Add the sherry vinegar. If your blender sensibly allows
you to dial the speed up, start on low and progress upward until you are going
full speed. If not, start with the smallest possible pulses until you get to
top speed. Whiz this all at maximum velocity until you don't see ANY flecks of
anything. Slowly (slower than that!) add the EVOO to emulsify – think mayonnaise
– and when it's 100% smooth, taste and season with salt and pepper. Blitz it at
max velocity for about 30 seconds.
Serve in chilled shooter glasses or in bowls,
accessorized with – slivered/diced as finely as your patience will allow – cucumbers,
onions and/or tomato, and a swirl of EVOO.
Posted by JMG at 10:17 AM
JMG posted at 9:43 PM, June 20, 2012
It's a) not THAT cold, and b) more of a drink. (Although it could be souped.)
It is ridiculously refreshing and simultaneously savo(u)ry. I had a half gallon for lunch.

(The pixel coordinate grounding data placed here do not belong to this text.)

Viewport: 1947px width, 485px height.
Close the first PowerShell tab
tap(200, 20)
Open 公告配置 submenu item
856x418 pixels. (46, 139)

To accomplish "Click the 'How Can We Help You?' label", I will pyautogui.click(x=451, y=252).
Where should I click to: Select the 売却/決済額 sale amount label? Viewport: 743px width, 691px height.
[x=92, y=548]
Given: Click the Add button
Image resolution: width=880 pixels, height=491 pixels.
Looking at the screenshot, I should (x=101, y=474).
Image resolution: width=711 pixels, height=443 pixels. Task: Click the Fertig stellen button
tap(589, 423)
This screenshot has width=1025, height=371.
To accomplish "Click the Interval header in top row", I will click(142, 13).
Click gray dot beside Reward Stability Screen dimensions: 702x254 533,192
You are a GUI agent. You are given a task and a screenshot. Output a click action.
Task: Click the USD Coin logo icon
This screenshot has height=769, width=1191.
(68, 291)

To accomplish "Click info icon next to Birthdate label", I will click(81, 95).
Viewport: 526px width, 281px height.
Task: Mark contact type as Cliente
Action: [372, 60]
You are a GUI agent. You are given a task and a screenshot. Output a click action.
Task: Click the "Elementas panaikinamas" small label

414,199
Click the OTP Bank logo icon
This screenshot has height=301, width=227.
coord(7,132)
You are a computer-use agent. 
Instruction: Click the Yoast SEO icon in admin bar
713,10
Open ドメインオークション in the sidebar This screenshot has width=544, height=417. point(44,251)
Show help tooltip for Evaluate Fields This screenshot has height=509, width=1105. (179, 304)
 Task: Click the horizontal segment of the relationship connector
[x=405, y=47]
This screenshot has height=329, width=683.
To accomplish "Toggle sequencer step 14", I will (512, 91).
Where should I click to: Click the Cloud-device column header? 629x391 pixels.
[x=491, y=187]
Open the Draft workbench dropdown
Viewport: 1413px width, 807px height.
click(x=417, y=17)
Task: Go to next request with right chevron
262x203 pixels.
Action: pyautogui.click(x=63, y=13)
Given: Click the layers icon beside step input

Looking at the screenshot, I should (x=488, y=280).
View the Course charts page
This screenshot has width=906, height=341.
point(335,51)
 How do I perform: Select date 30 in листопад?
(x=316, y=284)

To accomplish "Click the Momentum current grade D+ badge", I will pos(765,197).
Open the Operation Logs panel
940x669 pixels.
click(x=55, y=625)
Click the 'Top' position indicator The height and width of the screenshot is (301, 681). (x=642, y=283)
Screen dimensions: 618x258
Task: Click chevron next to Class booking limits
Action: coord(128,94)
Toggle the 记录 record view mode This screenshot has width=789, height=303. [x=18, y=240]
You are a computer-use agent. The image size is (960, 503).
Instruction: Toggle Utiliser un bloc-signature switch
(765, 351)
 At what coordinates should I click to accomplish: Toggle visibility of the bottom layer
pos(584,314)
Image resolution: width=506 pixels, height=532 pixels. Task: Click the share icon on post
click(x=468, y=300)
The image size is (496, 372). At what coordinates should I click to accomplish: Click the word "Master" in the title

reader posted at 10:51 PM, June 20, 2012
I just had the worst gazpacho this evening at the Daily Grill. It was thin and runny and the vinegar taste made me gag. For 15 or more years I have been making one from Beyond the Moon cookbook. I actually made my first of the season gazpacho this morning. I use cucumber, garlic and water pureed in the blender. Then I added eight cups of my freshly picked Juliet tomatoes (no juice for me), red and yellow bell pepper, red onion, cilantro, salt and lots of hot sauce.It's thick and hearty like a soup. There are so many different recipes but it is great for the summer.
reader posted at 10:52 PM, June 20, 2012
Forgot to add that I always chop the peppers and onions by hand into tiny diced pieces.
Poppy Buxom posted at 1:58 PM, June 29, 2012
One ounce of bread? Like a single slice?
JMG posted at 3:41 PM, June 29, 2012
Yeah, just an ounce. That's about one heel of a baguette.